Sir Thomas Wyatt lived in the times of Henry VIII. The life at court was somewhat promiscuous. Henry the king did not set a very good example. Even when he was happily married, his shenanigans usually cost someone his/her head.
Not to be outdone in trysts, Wyatt was equally sexually driven. He divorced his first wife for adultery. He was imprisoned for arguing with one of the king's favorites. Then, it was rumored that Wyatt had been one of Anne Boleyn's lovers [Doubtful, he was not stupid.], and was in the Tower and saw Boleyn executed. That might get a person's attention.
This sets the scene for his poem "They Flee From Me." Published after his death, the poem tackles the subject of sex outside of marriage. The narrator is probably the poet himself speaking about the sexual nature of life at King Henry's court.
Actually, the poet tells the reader less than nothing about himself. The conclusions that can be drawn are that he is confused about why he no longer has a woman in his bed. He has been quite the lover, but now he is intrigued by this one particular woman who is likes she has left him as well.

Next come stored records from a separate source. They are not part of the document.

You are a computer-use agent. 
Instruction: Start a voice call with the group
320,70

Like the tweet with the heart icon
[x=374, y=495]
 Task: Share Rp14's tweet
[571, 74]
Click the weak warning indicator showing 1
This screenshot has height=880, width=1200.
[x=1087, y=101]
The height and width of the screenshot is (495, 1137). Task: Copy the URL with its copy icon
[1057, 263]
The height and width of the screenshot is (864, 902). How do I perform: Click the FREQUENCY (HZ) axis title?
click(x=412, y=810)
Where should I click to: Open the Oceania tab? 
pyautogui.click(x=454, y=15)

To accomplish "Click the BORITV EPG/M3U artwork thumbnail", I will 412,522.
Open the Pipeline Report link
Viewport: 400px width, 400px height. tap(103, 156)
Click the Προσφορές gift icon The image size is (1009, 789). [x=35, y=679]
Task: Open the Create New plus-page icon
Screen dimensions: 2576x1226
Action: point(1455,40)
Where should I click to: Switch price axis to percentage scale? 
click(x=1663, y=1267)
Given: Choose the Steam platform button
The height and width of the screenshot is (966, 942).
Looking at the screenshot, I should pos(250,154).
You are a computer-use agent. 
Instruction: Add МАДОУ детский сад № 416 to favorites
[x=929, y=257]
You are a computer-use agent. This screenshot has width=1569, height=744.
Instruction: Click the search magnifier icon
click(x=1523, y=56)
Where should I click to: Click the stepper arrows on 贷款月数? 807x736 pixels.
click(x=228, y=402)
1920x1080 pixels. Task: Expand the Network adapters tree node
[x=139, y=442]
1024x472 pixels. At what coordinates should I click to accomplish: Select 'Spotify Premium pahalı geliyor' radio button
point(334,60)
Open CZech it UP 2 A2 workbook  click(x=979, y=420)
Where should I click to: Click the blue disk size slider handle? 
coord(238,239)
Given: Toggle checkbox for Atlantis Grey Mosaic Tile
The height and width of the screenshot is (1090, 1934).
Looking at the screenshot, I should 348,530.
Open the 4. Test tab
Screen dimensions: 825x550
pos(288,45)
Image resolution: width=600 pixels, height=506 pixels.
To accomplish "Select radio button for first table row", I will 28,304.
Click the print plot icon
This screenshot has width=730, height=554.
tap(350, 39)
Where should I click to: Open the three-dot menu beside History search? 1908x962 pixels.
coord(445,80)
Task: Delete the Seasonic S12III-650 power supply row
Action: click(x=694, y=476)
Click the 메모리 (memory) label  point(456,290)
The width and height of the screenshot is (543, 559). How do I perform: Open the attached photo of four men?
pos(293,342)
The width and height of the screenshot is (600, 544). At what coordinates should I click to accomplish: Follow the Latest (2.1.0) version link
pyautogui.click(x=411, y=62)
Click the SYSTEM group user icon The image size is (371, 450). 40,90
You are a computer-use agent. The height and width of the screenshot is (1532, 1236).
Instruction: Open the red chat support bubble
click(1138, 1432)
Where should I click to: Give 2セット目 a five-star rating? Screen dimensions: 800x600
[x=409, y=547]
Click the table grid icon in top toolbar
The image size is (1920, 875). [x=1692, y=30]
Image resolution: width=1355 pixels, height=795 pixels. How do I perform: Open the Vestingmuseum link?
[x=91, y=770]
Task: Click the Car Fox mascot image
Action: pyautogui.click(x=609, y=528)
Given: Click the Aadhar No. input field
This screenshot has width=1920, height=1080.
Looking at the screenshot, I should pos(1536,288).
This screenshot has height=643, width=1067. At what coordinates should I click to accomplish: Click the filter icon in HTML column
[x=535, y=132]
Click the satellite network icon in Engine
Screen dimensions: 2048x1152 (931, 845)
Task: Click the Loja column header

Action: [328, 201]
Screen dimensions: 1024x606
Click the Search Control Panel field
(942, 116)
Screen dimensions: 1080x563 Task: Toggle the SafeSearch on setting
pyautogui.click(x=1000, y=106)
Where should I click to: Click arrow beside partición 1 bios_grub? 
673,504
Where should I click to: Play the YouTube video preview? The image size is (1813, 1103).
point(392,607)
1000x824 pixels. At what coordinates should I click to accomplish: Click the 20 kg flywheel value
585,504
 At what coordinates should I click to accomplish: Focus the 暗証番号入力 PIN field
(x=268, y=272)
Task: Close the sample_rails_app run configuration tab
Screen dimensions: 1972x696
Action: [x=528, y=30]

Ruminating about all of his sexual encounters, he especially was taken by one memory that was immensely pleasurable.
When her loose gown from her shoulders did fall,
And she me caught in her arms long and small;
And therewith all sweetly did me kiss,
And softly said, "Dear heart, how like you this?"
When this beautiful woman loved him, it was no dream. She has forsaken him and looks to others for her pleasure.
His primary quandary is where have these women gone. Once his paramours stalked him, ate with him, loved him. Now, they only want change. Why they no longer come to him disturbs him greatly.
To write about this poem in a critical analysis, one might use these statements as potential arguments:
- Thomas Wyatt in his poem "They Flee From Me" speaks to lovers who have been left behind.
- The poem "They Flee From Me" by Thomas Wyatt represents the inherent sexuality found in the court of King Henry VIII.
- The poem "They Flee From Me" by Wyatt portrays women as sexual objects.
Any of these sentences could be used as a foundation for a critical analysis of the poem.